I produce captions in my videos by pasting a copy of my audio script into a caption and using Sync Captions to split it up. At the end of the process, I have everything sort of in the right place, which is way better than trying to add captions one at a time, but I still spend 5X the duration of the video (or more) cleaning up errors where I clicked at the wrong time or clicked on the wrong word. I find it very difficult to click accurately during real time playback and it would be so much easier to do this with fewer mistakes if any or all of the following were possible
- The font in the captions field was larger, reducing the possibility of clicking on the wrong word. It would not have to be much larger. Even 1.5-2 times larger would be helpful and it would still be possible to see 15 or so lines of text in the captions field.

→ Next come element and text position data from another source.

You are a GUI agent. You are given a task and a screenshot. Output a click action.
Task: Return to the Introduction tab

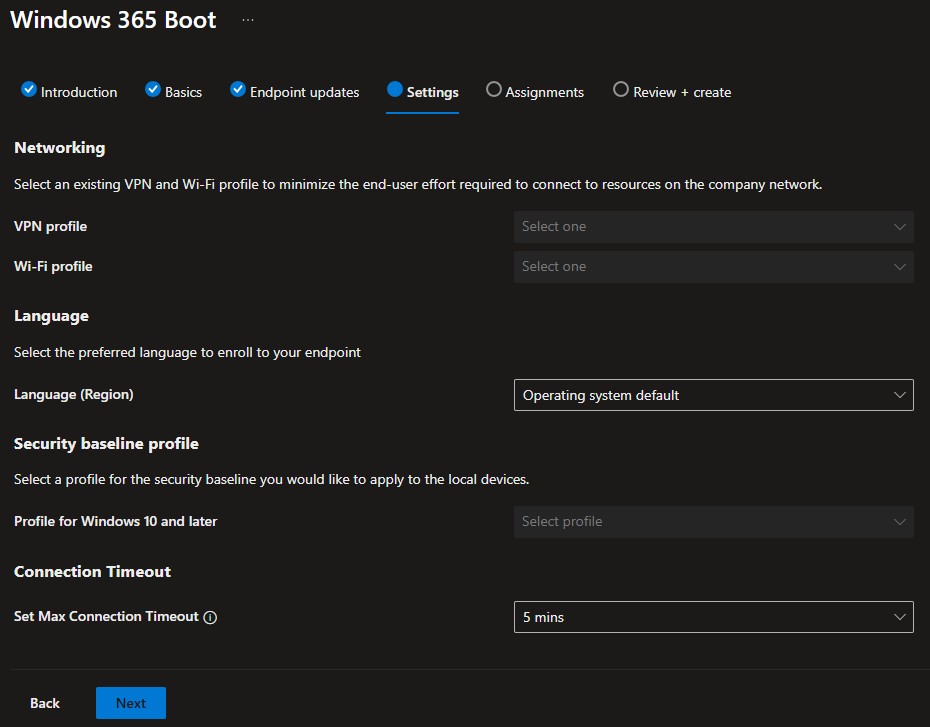79,92
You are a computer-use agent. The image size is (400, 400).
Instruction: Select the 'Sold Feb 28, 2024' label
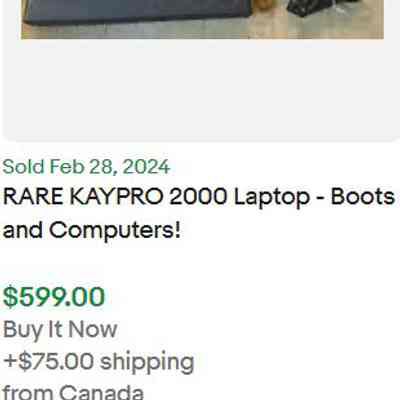[x=87, y=167]
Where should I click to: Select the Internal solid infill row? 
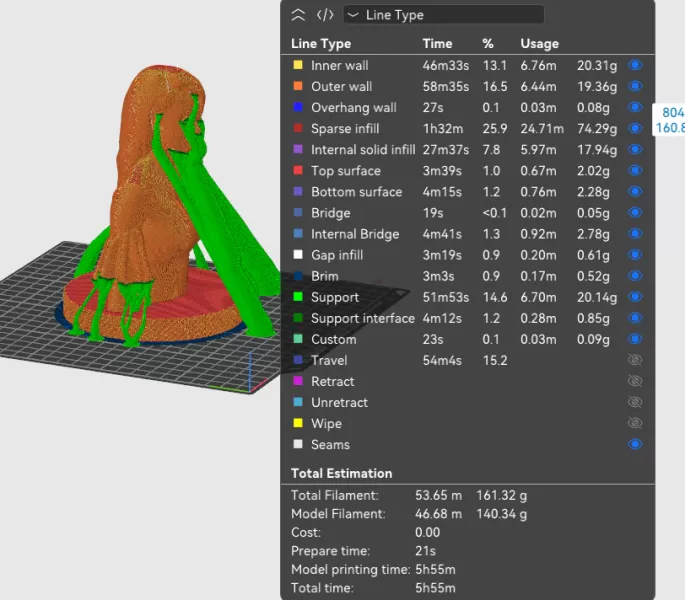tap(362, 150)

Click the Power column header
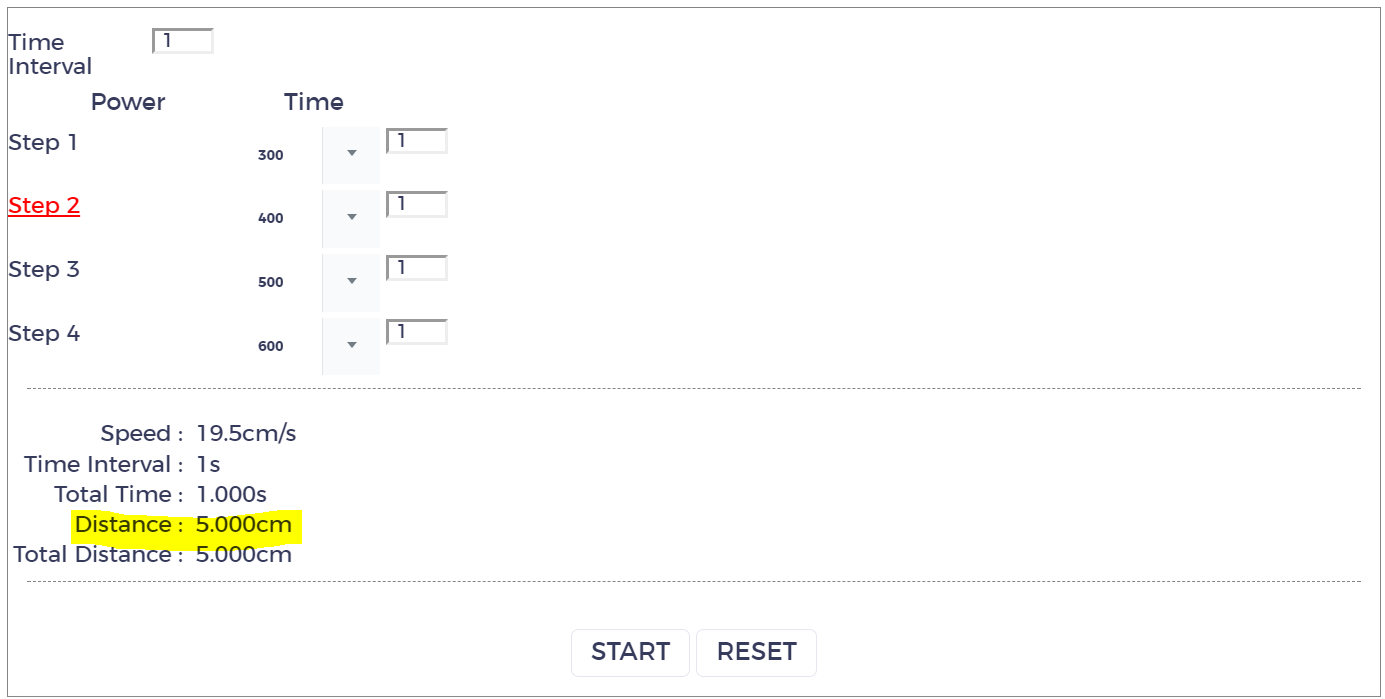(x=128, y=102)
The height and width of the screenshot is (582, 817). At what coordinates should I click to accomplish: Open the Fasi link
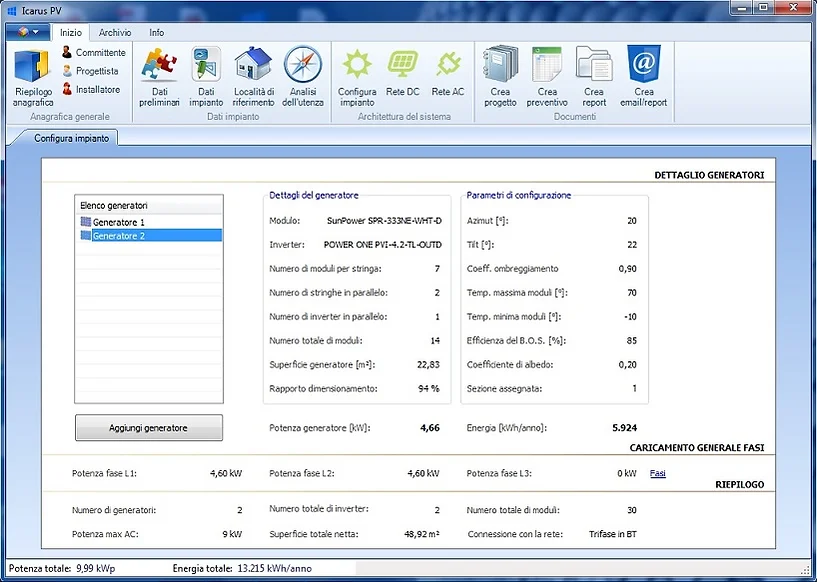click(x=657, y=472)
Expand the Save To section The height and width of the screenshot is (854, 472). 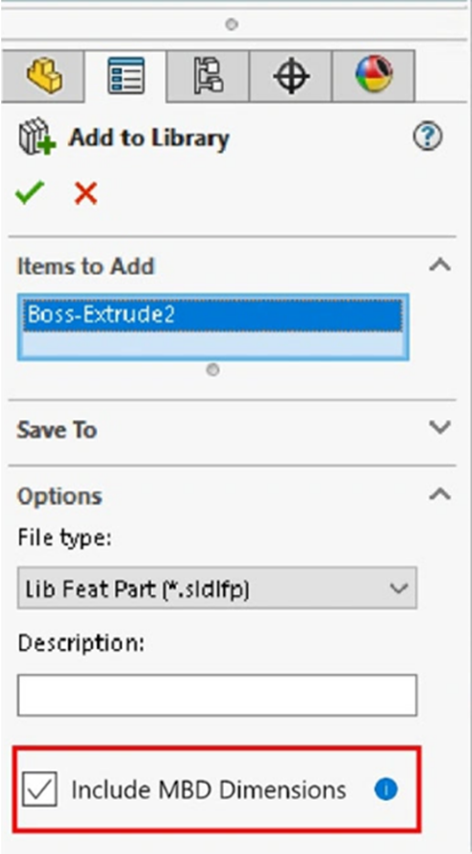pos(440,428)
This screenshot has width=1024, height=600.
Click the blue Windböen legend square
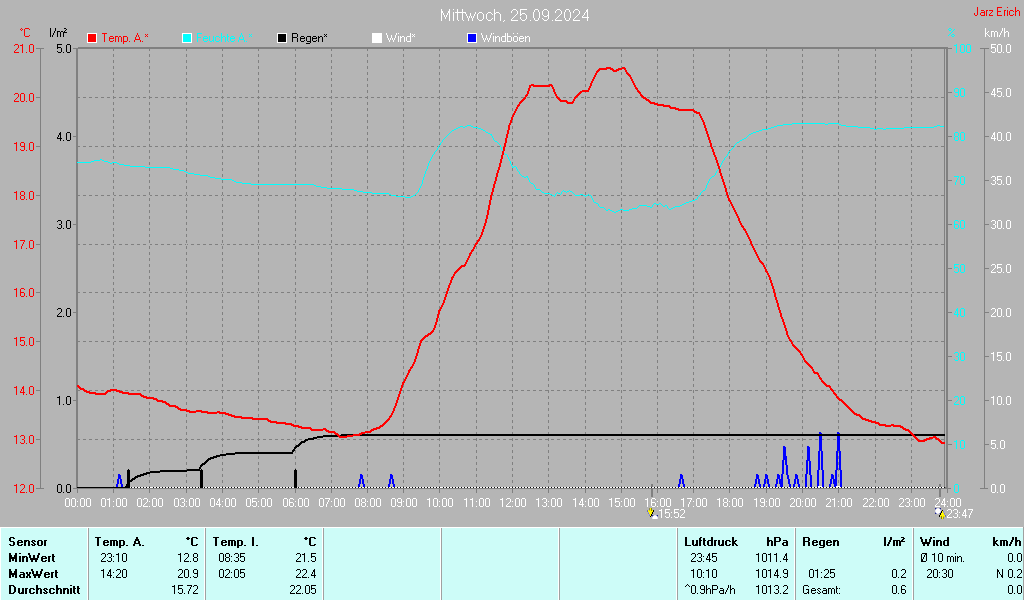472,38

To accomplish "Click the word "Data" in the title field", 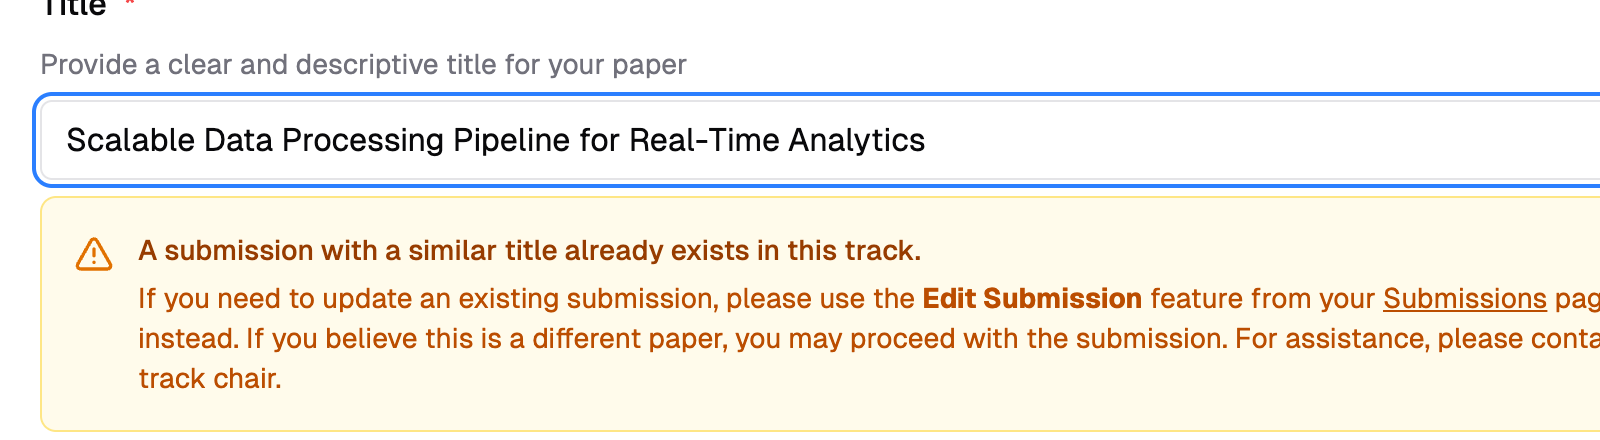I will pos(238,140).
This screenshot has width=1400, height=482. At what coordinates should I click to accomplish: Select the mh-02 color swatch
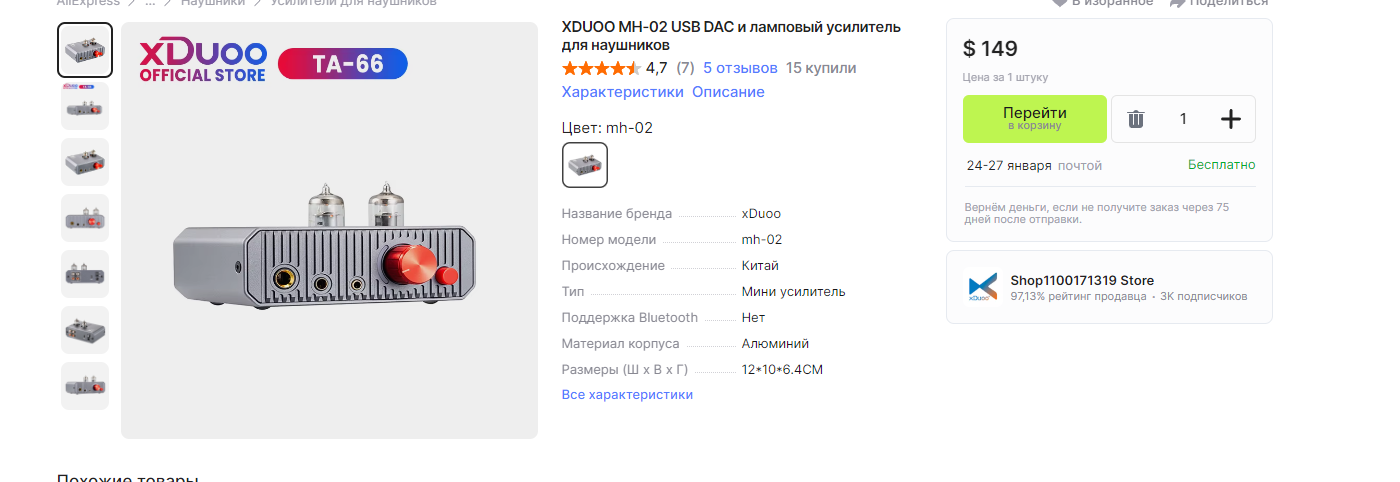click(585, 165)
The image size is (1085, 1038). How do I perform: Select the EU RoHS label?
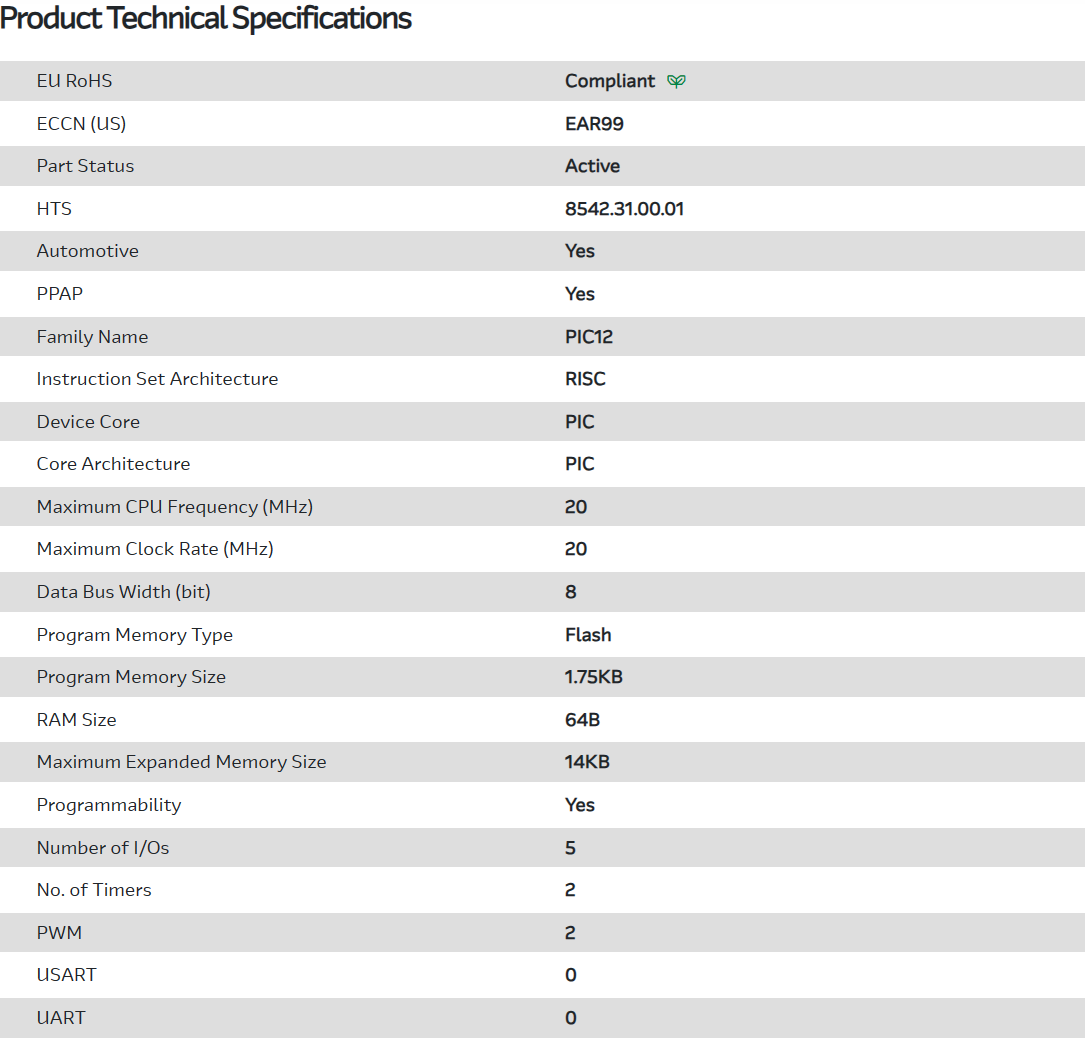coord(74,81)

- There was some way to view the Captions panel (the one you click in during Sync Captions) centrally above the audio track, by undocking or repositioning or something. The waveform in the audio is an excellent visual cue for when to click to create the next split, but it is hard to simultaneously watch both the tiny words way up near the left hand corner and the playhead scrolling across the waveform way down near the bottom right corner.
- The playback speed during editing could be made slower. It would make it easier to click on the right word at the right time because there would be more time to mentally associate the peaks in the waveform with the words in the Captions panel.
- There was an option for the tracks to scroll across the timeline with the playhead in the center, or towards the right side of the screen. Like the previous bullet, it would be easier to identify which peaks in the waveform went with which words in the Captions panel.